Your reply should consist only of the lines from the one with "خط مشی (47, 56)" through the end of the entries, transcribed exactly. Pictures stay out.

(Screenshot grounding data)
□ □ □ □

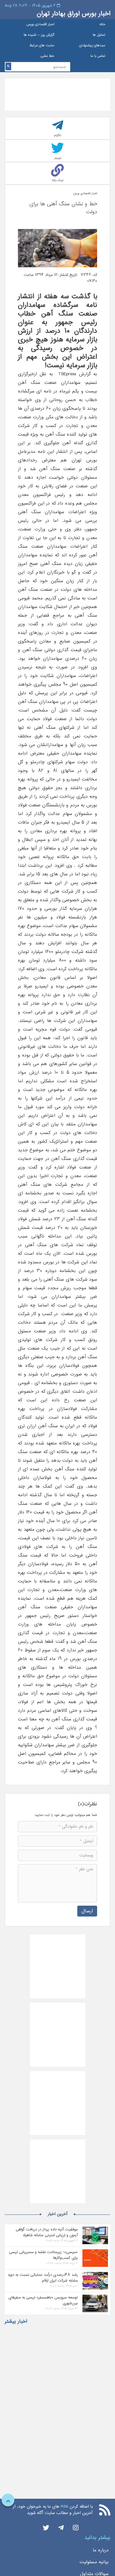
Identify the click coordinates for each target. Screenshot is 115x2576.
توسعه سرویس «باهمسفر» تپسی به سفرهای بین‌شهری (43, 2300)
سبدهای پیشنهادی (92, 45)
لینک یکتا (57, 180)
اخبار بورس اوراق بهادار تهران (73, 14)
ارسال (87, 1911)
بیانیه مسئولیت (94, 2562)
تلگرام (57, 135)
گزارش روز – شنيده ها (39, 35)
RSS (64, 2506)
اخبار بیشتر (16, 2321)
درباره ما (101, 2550)
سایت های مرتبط (41, 45)
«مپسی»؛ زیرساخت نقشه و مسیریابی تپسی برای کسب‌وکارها (43, 2255)
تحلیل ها (99, 35)
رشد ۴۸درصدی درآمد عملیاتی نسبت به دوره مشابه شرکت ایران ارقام (43, 2277)
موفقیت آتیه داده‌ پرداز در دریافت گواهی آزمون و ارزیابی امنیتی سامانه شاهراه (47, 2232)
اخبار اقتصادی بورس (40, 24)
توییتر (57, 158)
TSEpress (66, 374)
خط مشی (47, 56)
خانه (102, 24)
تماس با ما (97, 56)
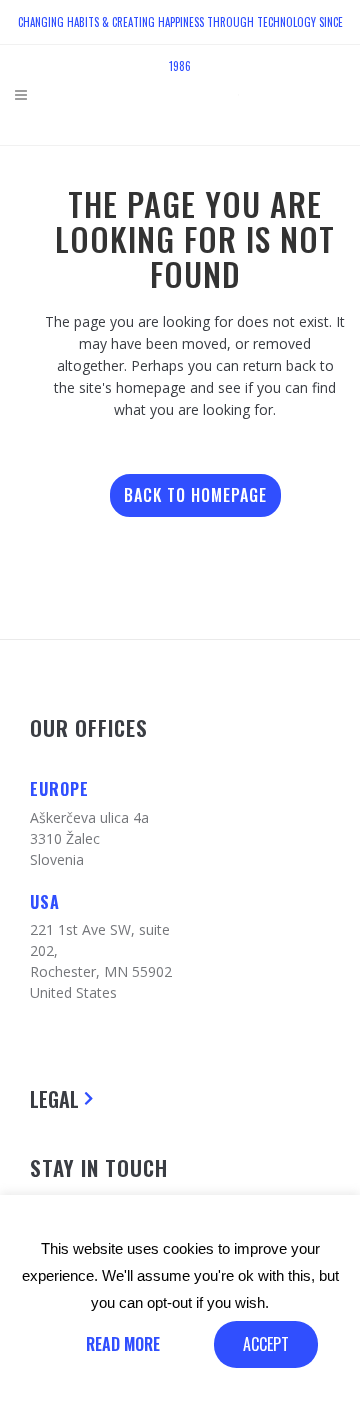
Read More (123, 1344)
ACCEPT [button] (266, 1344)
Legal (54, 1099)
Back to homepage (195, 495)
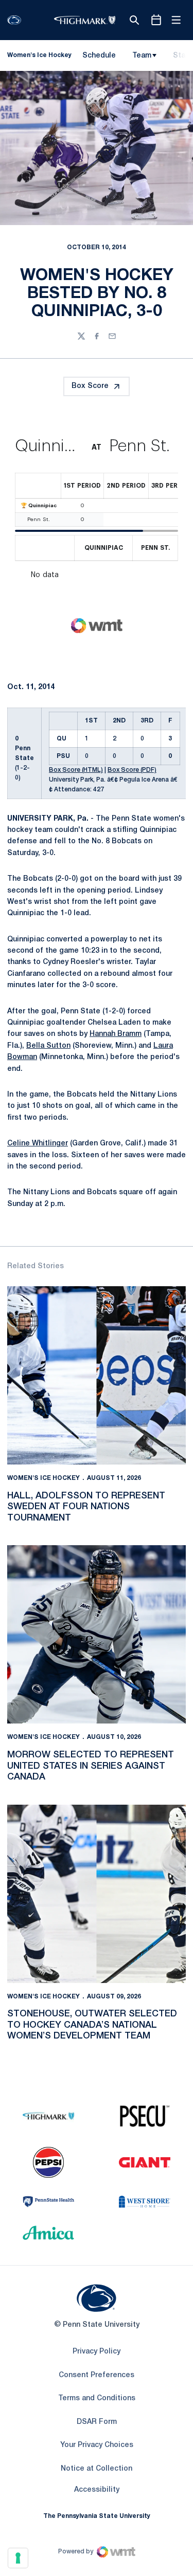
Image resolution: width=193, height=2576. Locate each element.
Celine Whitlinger (37, 1143)
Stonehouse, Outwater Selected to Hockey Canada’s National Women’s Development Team (92, 2025)
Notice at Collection (96, 2469)
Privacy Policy (96, 2351)
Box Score (90, 386)
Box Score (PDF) (132, 770)
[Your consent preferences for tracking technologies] (18, 2558)
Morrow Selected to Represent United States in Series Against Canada (90, 1766)
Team (141, 55)
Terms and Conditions (96, 2398)
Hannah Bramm (116, 1034)
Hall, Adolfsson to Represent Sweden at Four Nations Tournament (86, 1507)
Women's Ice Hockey (43, 1478)
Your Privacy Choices (96, 2445)
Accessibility (96, 2489)
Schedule (99, 55)
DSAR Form (97, 2422)
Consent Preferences (96, 2375)
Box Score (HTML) (76, 770)
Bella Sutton (48, 1046)
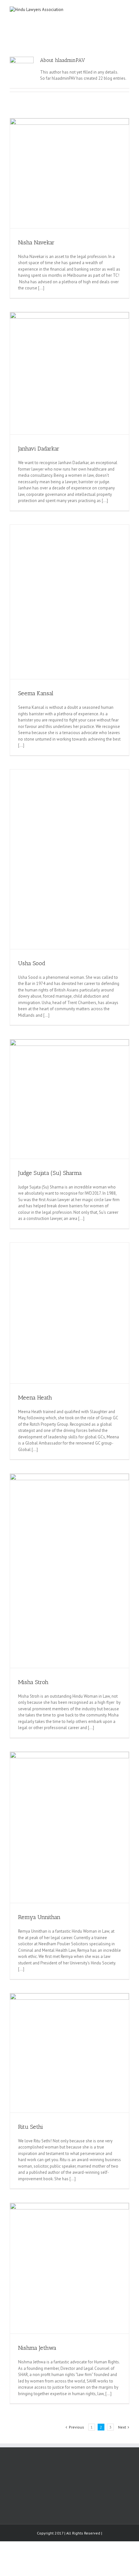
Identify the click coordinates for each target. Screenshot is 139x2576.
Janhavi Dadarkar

□ □ □ □

#### [SOLUTION TO THIS PROBLEM]
خط مشی (47, 56)
خانه (102, 24)
تماس با ما (97, 56)
Read More (123, 1344)
ACCEPT [button] (266, 1344)
Legal (54, 1099)
Back to homepage (195, 495)
Image resolution: width=193, height=2576. Locate each element.
Celine Whitlinger (37, 1143)
Stonehouse, Outwater Selected to Hockey Canada’s National Women’s Development Team (92, 2025)
Notice at Collection (96, 2469)
Privacy Policy (96, 2351)
Box Score (90, 386)
Box Score (PDF) (132, 770)
[Your consent preferences for tracking technologies] (18, 2558)
Morrow Selected to Represent United States in Series Against Canada (90, 1766)
Team (141, 55)
Terms and Conditions (96, 2398)
Hannah Bramm (116, 1034)
Hall, Adolfsson to Represent Sweden at Four Nations Tournament (86, 1507)
Women's Ice Hockey (43, 1478)
Your Privacy Choices (96, 2445)
Accessibility (96, 2489)
Schedule (99, 55)
DSAR Form (97, 2422)
Consent Preferences (96, 2375)
Box Score (HTML) (76, 770)
Bella Sutton (48, 1046)
Identify the click coordinates for each target. Screenshot is 139x2576.
Janhavi Dadarkar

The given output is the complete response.